3.Positive Semi-definite Matrix!

A matrix is positive semi-definite if its Eigenvalues are all non-negative. A symmetric matrix is not necessarily a positive semi-definite matrix. However, gram and kernel matrices are positive semi-definite (it’s not because of they are symmetric).

Another way of saying a matrix $A$ is semi-definite is $\forall v$ , it has: $v^TAv \geq 0$ .

To prove Gram and Kernel matrices are positive semi-definite, for a general case of kernel matrix:

$K_{ij} = \kappa(x_i, x_j) = <\phi(x_i), \phi(x_j)>$ for $i,j = 1, 2, \cdots, n$ .

Therefore, for any vector $v$ , we have:

$v^TKv \\ = \sum_{i,j=1}^{n}v_iv_jK_{ij} \\ = \sum_{i,j=1}^{n}v_iv_j<\phi(x_i), \phi(x_j)>\\ = <\sum_i^n v_i\phi(x_i), \sum_j^n v_j\phi(x_j)>\\ = \Vert \sum_i^n v_i\phi(x_i) \Vert^2 \geq 0$

We also have the proposition that, a matrix $A$ is positive semi-definite if and only if $A = B^TB$ for some real matrix $B$ , i.e., $v^TAv = v^TB^TBv = \Vert Bv\Vert^2 \geq 0$ .

4.Determinant and Trace

4.1 About the Determinant

The determinant of a symmetric matrix $\mathrm{det}(A)$ is the product of the Eigenvalues of the matrix $\prod_{i=1}^n \lambda_i$ . If the matrix is positive definite, the determinant would be strictly positive.
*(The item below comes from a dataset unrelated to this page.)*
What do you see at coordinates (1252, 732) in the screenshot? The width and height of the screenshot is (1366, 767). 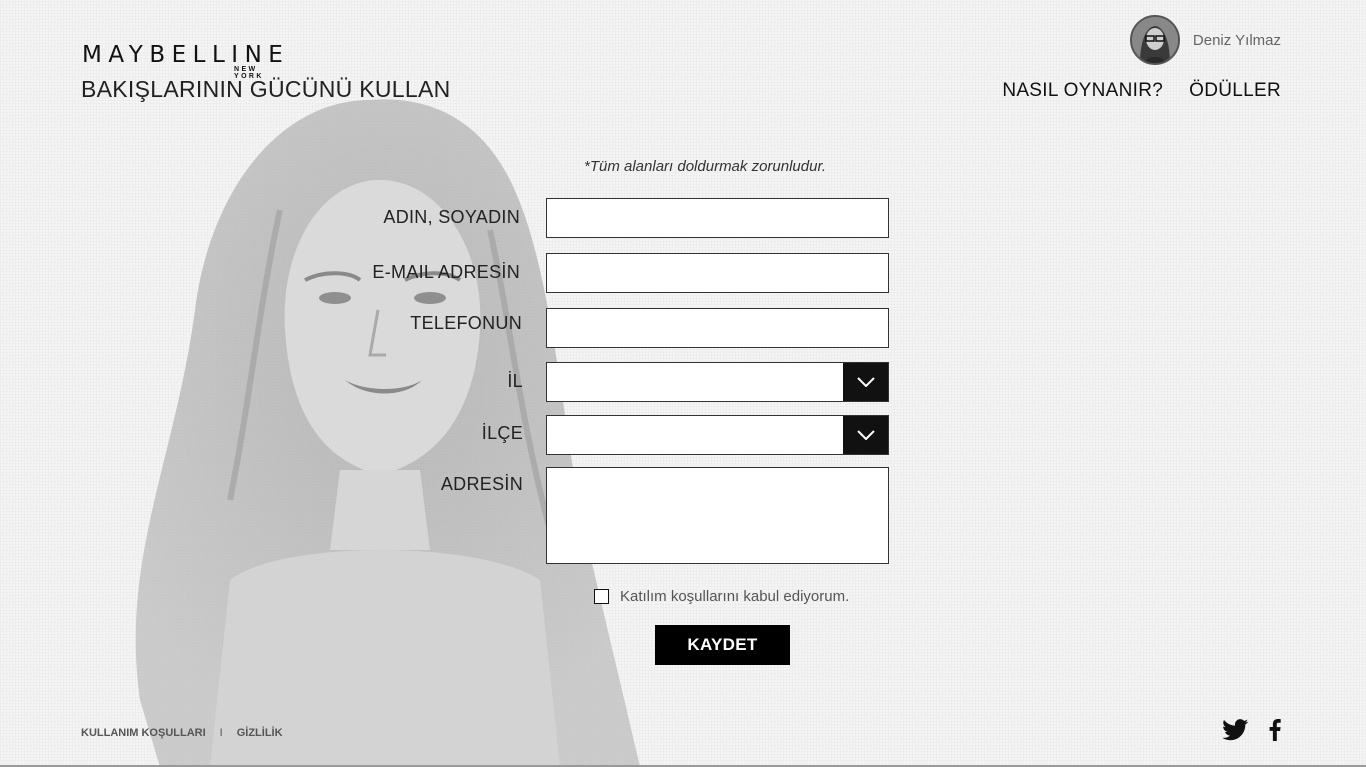 I see `social-links` at bounding box center [1252, 732].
If the matrix is positive semi-definite, the determinant could be zero when the matrix is a singular matrix.

It also has: $\mathrm{det}(AB) = \mathrm{det}(A)\mathrm{det}(B)$

4.2 About the Trace

For the trace of a symmetric matrix, we have $\mathrm{tr}(AB) = \mathrm{tr}(BA)$ . In other words, for gram and kernel matrices, it has:

$\mathrm{tr}(V^TAV) = \mathrm{tr}(AVV^T) = \mathrm{tr}(A)$ ,

$\mathrm{tr}(V^TAV) = \mathrm{tr}(V^TV\Lambda V^TV) = \mathrm{tr}(\Lambda)$ .

5.Singular Matrix?

If a matrix $A$ is singular, it means that there is a non-trivial solution $x$ for the equation:

$Ax = \mathbf{0} = 0x$ .

And this shows equivalently that:

If a matrix is singular, its column vectors are linear dependent and span a space of dimension less than the number of columns;
If a matrix is singular, it has at least one eigenvalue equal to 0.

On the other hand:

If a matrix is non-singular, its column vectors are linear independent and span a space of dimension equal to the number of columns;
If a matrix is non-singular, due to the fact that its columns span the space of dimension equal to the number of columns, e.g., for matrix $A$ it has $Au_i=e_i$ and then $AU=I$ , we are able to find the multiplicative inverse of the matrix, i.e., $U=A^{-1}$ .

Note that, we cannot conclude whether Gram matrix and Kernel matrix are singular or not according to their definition. Consider a dataset that has two same data points, there will be two same columns in the Gram/Kernel Matrix such that the columns are linear dependent, i.e., singular. Therefore, singularity is an application-specific property.

[1] John Shawe-Taylor, Nello Cristianini, Kernel methods for pattern analysis, Cambridge University Press, 2004.